Set task: Copy out the records word for word, from the first line through the line containing "coord(305,14)". Leave the pictures out.

Entries shown:
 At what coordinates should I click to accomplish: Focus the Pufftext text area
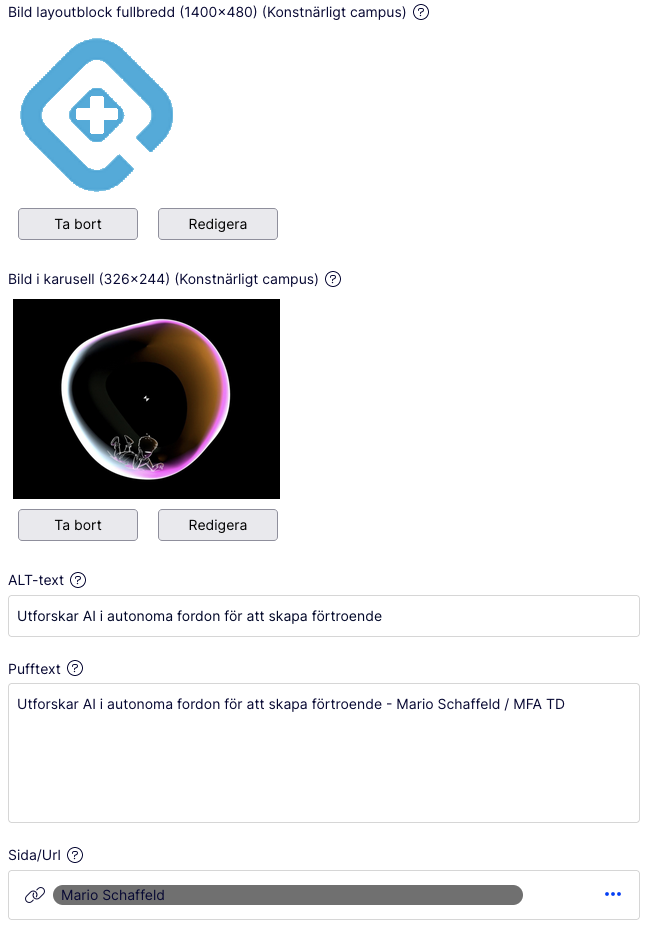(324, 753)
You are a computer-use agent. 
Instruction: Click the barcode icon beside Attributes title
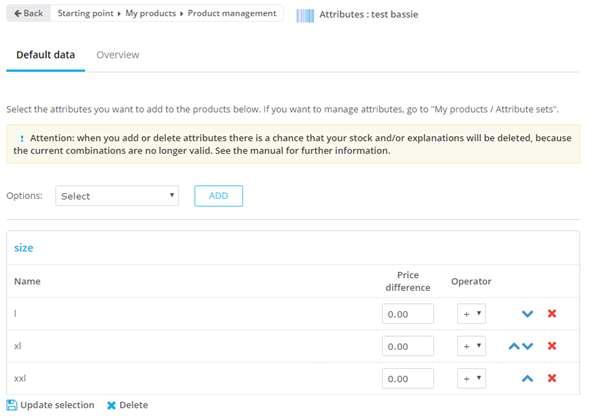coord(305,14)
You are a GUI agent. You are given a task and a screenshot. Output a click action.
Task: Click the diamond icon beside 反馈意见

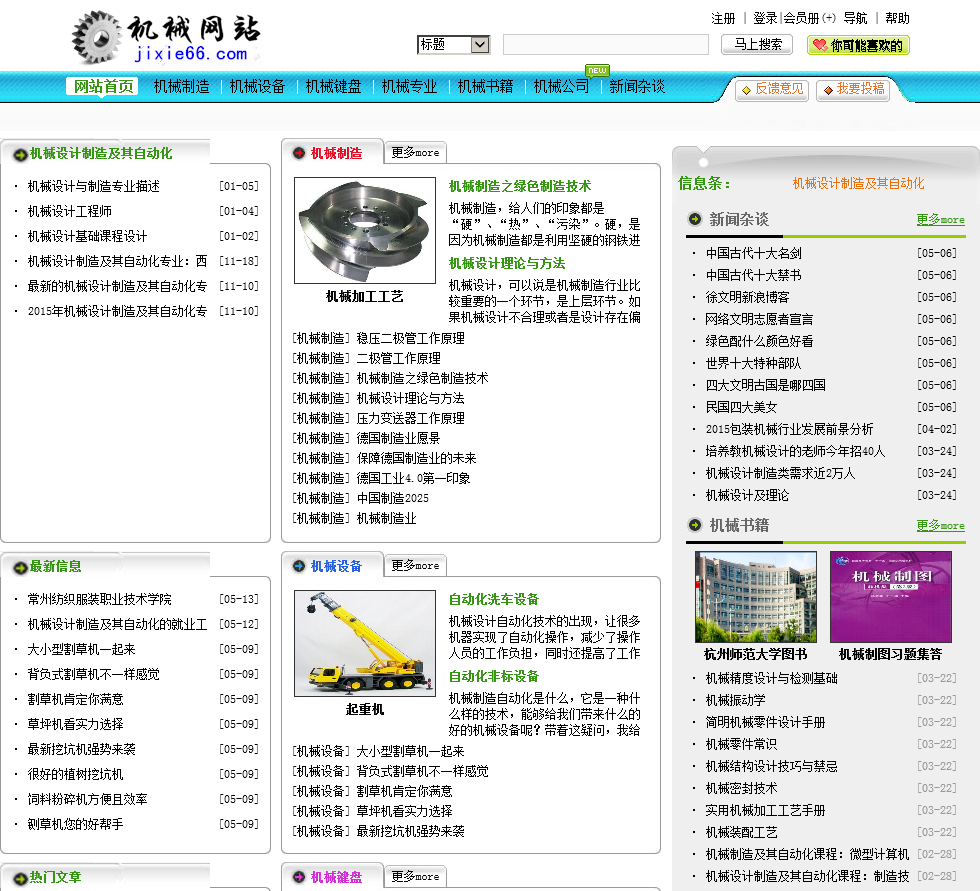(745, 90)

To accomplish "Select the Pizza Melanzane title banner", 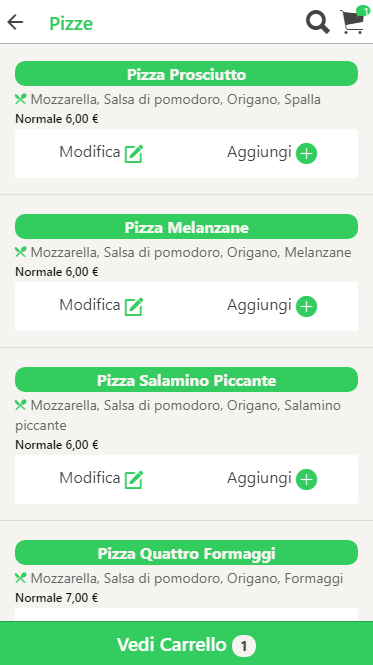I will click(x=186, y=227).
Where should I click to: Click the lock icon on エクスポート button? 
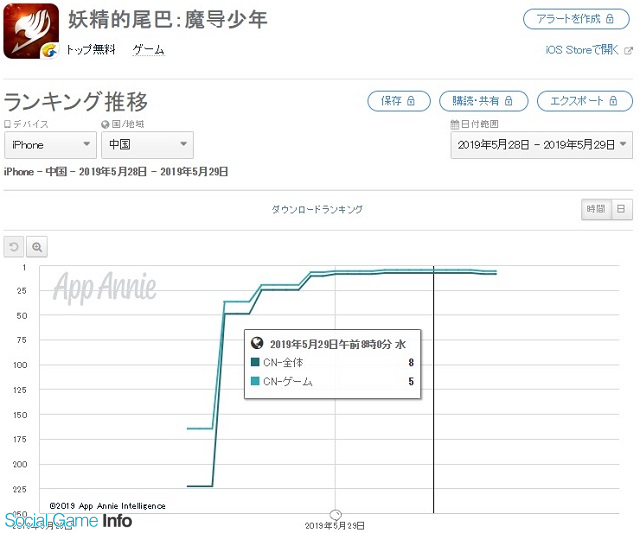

Result of this exercise:
 At what coordinates should I click to accomplish: Focus the Pufftext text area
(324, 753)
You are a computer-use agent. 
Instruction: Click the barcode icon beside Attributes title
coord(305,14)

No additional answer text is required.